GIVEN PASSAGE:
For at least the last decade many physical therapists, trainers and exercise physiologists have spoken about the importance of our gluteal muscles and why we should strengthen them. More specifically many like to refer to the importance of developing a stronger gluteus maximus to help with injury prevention regarding lower back and hamstring pain. As well as helping us look good in a pair of jeans, the gluteus maximus muscle is an important muscle to develop because it is corner stone of our physical health.
So how do you develop this muscle you ask? There are a number of exercises which can be used, and, depending on your age and fitness levels. Some exercises may or may not be suitable for you. Typical glute development exercises usually involve spending some time with equipment in the gym such as squats, deadlifts, kettlebell swings, lunges or hip thrusts.
However, what if you don’t have access to the gym? How can we go about developing this muscle and make it stronger progressively? If you are still between the ages of 20 and 50 then sprinting may possibly be one of the most effective methods for gluteal development!
Sprinting involves forceful hip extension with every step and, as the glutes are heavily involved in hip extension, it becomes extremely active during this activity. It can be said that sprinting may even be more effective than deadlifting and squatting for overall glute development because the action requires one to go into hip hyperextension (your leg moving past your body’s midline), therefore requiring more glute fibers to be recruited. Squatting or deadlifting comparatively will recruit less glute muscle fibres because the hips never go through hyper extension during the movement. (If you are then maybe you are doing the exercise incorrectly!)

EXERCISE SET:
A – Answer each question about the passage on glute development in a few words, marking your answers (i), (ii) and (iii) to match.
(i) Which gym exercises does it name as typical for glute development?
(ii) Between which ages may sprinting be one of the most effective methods for developing the glutes?
(iii) How does it describe hip hyperextension?
B – Can you turn the paragraph of the glute development passage that opens "Sprinting involves forceful hip extension" into a short bulleted list that keeps its main facts?
C – Proceed with the passage on glute development, starting right after its last sentence.
The rows that come next are separate material and have no connection to the passage on glute development.

DATASET CONTENT:
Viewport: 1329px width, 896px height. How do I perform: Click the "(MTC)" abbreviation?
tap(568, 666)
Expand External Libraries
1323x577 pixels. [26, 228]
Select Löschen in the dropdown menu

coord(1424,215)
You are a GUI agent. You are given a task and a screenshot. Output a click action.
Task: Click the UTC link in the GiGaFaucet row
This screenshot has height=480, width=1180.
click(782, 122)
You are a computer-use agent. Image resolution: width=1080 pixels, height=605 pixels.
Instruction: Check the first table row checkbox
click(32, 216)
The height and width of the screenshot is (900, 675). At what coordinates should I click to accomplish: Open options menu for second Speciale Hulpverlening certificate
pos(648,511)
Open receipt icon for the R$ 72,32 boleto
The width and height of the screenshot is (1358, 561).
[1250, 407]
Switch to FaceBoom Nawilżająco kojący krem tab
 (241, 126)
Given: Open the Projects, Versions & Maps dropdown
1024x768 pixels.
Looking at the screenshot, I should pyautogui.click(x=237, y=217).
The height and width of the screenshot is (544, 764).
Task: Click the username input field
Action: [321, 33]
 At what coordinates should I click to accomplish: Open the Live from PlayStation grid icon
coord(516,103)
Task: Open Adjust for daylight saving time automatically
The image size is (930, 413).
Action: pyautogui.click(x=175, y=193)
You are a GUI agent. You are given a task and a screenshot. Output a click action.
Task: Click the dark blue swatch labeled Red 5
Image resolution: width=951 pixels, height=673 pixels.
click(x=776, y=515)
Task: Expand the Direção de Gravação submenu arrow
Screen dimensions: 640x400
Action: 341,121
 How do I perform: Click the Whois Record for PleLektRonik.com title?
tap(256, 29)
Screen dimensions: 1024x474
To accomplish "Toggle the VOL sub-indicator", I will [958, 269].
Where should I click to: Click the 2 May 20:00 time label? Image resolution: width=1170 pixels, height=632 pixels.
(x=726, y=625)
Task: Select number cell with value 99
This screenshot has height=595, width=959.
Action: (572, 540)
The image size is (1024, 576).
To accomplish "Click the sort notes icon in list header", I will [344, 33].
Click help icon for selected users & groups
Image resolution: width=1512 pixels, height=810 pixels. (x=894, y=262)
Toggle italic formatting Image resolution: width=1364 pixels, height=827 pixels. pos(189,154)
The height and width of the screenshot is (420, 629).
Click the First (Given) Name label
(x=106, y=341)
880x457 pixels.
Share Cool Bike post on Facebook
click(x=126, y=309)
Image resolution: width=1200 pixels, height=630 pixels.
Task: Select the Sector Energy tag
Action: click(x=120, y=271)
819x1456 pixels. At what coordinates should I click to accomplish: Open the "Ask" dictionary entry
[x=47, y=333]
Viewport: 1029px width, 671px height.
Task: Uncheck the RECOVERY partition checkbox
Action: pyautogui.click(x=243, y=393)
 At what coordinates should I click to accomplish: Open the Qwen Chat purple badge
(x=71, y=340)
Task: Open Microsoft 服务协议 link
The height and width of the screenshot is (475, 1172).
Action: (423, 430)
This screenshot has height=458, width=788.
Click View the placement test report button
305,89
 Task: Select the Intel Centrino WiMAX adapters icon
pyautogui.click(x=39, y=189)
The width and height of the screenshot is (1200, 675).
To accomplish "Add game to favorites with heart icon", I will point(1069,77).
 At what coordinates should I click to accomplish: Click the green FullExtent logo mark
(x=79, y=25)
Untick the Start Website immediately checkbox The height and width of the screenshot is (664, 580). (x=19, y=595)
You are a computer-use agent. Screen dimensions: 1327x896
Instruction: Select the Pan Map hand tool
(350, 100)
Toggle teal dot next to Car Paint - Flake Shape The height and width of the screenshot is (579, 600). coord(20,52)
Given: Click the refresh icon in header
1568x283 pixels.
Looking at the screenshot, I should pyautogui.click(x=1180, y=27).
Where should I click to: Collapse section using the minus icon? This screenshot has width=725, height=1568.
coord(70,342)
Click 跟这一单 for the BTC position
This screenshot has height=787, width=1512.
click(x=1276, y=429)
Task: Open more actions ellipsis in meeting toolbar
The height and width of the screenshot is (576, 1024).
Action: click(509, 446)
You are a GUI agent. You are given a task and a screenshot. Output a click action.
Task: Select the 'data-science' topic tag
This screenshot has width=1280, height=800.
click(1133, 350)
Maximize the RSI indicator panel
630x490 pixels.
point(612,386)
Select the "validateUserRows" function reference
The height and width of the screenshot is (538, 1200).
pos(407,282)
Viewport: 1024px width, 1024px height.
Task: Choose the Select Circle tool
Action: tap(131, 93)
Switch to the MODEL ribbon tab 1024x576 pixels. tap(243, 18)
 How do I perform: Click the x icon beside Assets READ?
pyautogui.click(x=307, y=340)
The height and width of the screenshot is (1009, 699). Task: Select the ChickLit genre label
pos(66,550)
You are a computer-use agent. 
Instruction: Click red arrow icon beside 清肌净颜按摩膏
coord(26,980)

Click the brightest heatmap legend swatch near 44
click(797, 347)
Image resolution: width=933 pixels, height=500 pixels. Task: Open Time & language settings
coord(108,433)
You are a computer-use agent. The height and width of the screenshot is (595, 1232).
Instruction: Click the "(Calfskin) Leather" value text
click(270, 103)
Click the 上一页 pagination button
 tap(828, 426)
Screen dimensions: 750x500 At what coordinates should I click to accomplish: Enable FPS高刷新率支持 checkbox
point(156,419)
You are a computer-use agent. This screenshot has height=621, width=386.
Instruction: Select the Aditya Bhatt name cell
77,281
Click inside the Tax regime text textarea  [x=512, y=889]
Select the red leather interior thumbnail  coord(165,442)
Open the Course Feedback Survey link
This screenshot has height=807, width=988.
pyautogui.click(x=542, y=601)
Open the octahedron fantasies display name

RESPONSES IN ORDER:
A –
(i) Squats, deadlifts, kettlebell swings, lunges and hip thrusts.
(ii) Between 20 and 50.
(iii) As your leg moving past your body's midline.

B –
- Every sprinting step involves forceful hip extension, so the glutes, which are heavily involved in hip extension, become extremely active.
- Sprinting may be more effective than deadlifting and squatting for overall glute development.
- This is because sprinting takes the hip into hyperextension, with the leg moving past the body's midline, which recruits more glute fibers.
- Squats and deadlifts recruit fewer glute fibers because the hips never go through hyperextension during those movements.

C –
So what is a good sprint workout and how can you get started? The first thing we need to know about sprinting is that it’s an exercise that places a lot of stress on our muscles. The first thing you will need is a good pair of runners and a safe open area with a flat surface to run on. Grass is a great surface to sprint on because it provides more cushioning for your body. Make sure to bring plenty of water during the workout and ensure you warm up properly before you start. Warming up can involve doing stretching or a few light striders with gradually increasing speeds to start off and, depending on how you feel, may go as long as 15-30 minutes. You may choose to go longer if you feel you are not ready yet.
After you have completed all the steps above, you are now ready to sprint! A possible sprint workout can involve sprinting 40-80 meters 8 times with about 3 to 5minutes recovery in between each repetition. The goal of each sprint is to ensure that you are running close to your maximal speed with each repetition with an emphasis on “intensity” and it is the relative intensity of the workout produced that allows greatest glute growth. If you are running longer than 100meters and only giving yourself 10 seconds rest between each repetition or feeling too tired between each rep than the workout intensity has most likely dropped has shifted to an endurance workout and has no effect on muscular strength.
I hope you have all learnt something to today and happy sprinting!
(Note: The information below is for educational purposes only! Please consult a health professional to ensure individual safety and suitability for high intensity exercise.)